Instead, I would make another trip to the yard to see the horse. Maybe ask if you can go up, bring in, groom, tack up, ride etc while the owner stays to one side out of sight. See how you feel doing things alone? All being well I would buy. If you have any doubts walk away, there are plenty more fish in the sea so to speak. 

Good luck!


----------



## LFD (10 April 2014)

I agree - you'll not find many people willing to trial nowadays as there is too much risk associated. 2 weeks really isn't much time at all and it completely depends on the horse. One of my guys settled the second he walked off the lorry, and the other took well over a month and is now a little sup. I would recommend going to try him again and then see how you feel. As Webble said, taking an instructor you know and trust with you could help and if you are both happy then arrange your vetting (being present at the vetting is also good is you can). There are never any guarantees with horses so sometimes you need to go with your gut in the end. Best of luck


----------



## PorkChop (10 April 2014)

It is unlikely that a new horse will settle in two weeks tbh.  Some will but an awful lot won't imho.  My advice would be to see if it is possible to try him at another venue, whether that be a nearby school or a hack away from home.  This should show you how he will be in a new situation.

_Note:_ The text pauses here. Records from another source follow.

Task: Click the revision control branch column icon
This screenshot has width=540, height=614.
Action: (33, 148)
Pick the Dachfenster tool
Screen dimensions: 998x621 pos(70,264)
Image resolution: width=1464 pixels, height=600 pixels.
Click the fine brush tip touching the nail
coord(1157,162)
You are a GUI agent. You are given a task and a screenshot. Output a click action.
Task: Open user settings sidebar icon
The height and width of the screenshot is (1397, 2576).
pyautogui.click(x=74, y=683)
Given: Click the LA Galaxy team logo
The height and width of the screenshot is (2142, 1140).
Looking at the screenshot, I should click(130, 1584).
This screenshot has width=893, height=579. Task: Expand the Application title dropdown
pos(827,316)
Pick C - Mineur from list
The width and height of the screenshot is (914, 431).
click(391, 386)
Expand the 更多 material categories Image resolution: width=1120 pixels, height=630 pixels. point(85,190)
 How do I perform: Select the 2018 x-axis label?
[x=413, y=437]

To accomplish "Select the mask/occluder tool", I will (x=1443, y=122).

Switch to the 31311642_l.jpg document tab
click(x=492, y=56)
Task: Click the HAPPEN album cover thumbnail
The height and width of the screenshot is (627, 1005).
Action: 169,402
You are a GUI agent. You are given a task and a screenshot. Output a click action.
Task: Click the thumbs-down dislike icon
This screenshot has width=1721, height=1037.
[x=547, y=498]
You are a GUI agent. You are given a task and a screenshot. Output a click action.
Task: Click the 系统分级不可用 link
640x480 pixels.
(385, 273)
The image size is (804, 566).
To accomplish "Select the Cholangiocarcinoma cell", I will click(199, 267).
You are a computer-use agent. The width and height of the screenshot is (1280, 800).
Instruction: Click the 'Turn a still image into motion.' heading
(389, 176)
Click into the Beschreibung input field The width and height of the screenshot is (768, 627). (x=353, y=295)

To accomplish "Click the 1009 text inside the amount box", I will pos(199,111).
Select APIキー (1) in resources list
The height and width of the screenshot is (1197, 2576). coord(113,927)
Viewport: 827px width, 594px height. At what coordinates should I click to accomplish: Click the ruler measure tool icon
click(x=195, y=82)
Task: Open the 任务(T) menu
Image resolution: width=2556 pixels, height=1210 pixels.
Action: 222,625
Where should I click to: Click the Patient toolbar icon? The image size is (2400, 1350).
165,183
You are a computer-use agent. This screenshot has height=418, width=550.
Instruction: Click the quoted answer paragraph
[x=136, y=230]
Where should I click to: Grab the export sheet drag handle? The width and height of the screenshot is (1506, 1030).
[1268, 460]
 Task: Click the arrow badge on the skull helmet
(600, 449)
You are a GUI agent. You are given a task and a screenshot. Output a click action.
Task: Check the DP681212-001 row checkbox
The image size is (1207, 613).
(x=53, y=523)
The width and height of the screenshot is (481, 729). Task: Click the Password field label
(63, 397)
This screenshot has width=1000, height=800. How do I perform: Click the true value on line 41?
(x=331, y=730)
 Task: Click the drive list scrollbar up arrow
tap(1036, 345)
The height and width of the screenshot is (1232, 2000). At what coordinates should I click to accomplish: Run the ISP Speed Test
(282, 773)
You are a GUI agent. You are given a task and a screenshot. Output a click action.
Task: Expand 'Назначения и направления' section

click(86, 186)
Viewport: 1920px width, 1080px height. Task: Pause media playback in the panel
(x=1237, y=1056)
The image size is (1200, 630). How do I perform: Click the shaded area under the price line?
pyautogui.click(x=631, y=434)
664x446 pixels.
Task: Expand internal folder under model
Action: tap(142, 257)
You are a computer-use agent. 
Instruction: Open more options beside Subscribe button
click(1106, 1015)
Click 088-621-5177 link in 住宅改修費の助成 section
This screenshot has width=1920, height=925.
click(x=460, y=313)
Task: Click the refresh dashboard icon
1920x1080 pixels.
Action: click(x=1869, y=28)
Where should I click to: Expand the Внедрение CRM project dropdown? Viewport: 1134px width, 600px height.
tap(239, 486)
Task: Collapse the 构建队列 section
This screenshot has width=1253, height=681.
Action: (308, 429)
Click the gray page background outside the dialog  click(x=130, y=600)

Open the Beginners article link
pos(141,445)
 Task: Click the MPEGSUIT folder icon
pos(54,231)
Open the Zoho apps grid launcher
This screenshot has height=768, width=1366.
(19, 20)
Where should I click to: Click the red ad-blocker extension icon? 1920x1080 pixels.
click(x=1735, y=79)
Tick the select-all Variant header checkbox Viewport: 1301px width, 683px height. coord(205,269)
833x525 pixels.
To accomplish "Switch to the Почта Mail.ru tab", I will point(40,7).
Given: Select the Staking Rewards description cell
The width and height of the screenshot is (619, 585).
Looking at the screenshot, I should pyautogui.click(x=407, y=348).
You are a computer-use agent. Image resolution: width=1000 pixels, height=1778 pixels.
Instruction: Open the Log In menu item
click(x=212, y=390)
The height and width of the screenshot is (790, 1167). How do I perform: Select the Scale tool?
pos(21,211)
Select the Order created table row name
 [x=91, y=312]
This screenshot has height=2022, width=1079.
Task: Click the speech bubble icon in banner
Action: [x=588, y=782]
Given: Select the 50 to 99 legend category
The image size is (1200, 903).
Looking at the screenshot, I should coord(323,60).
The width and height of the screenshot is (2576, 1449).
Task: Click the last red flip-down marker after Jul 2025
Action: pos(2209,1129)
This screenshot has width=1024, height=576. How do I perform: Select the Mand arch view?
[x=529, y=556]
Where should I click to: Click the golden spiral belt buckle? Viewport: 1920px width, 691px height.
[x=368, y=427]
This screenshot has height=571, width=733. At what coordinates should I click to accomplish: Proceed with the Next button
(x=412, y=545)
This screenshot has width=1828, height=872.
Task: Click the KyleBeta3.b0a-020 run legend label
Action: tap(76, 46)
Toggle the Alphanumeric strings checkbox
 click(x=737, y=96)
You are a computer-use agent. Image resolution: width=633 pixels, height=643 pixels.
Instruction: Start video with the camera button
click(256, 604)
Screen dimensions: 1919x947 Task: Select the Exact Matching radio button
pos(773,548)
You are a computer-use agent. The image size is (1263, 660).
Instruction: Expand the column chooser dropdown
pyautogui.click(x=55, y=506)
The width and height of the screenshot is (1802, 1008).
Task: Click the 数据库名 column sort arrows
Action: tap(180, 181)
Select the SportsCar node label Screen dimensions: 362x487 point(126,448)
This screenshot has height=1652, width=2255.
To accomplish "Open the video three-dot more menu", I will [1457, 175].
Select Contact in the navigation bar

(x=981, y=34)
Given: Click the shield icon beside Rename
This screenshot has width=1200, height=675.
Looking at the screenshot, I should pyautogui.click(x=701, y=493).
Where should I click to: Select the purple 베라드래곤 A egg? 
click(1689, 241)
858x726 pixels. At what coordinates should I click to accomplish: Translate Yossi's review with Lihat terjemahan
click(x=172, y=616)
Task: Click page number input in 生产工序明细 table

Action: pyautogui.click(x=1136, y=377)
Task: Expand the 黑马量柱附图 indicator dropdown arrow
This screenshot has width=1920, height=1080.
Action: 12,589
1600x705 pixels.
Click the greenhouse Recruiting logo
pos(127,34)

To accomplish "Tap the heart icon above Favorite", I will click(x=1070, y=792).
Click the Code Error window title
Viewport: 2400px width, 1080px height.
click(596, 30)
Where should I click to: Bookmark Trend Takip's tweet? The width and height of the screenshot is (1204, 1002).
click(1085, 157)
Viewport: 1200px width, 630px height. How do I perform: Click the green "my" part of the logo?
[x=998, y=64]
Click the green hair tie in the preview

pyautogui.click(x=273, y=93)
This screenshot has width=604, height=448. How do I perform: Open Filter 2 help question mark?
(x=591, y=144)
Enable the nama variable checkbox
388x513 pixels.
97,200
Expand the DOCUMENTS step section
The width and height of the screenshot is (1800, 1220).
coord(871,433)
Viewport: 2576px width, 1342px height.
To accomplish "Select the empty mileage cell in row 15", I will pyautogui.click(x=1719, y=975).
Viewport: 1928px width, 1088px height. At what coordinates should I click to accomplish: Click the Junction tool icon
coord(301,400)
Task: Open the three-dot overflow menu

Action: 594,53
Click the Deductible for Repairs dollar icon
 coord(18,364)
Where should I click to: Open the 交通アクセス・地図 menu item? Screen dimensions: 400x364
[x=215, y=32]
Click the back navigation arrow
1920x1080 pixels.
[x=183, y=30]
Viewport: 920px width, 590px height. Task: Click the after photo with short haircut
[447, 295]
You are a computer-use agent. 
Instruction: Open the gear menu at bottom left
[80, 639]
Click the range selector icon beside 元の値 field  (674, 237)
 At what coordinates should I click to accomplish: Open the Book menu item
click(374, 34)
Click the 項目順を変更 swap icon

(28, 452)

I don't blame the owner at all for asking for a heafty deposit, a lot can go wrong in two weeks!


----------



## horsies4coursies (10 April 2014)

if you are going ahead and if this is your first horse i would strongly consider getting a vetting done.  i would also consider bloods to be taken at the vetting in case there is any "cover up" on the seller's side that way you have come back if there is a problem in the short term.


----------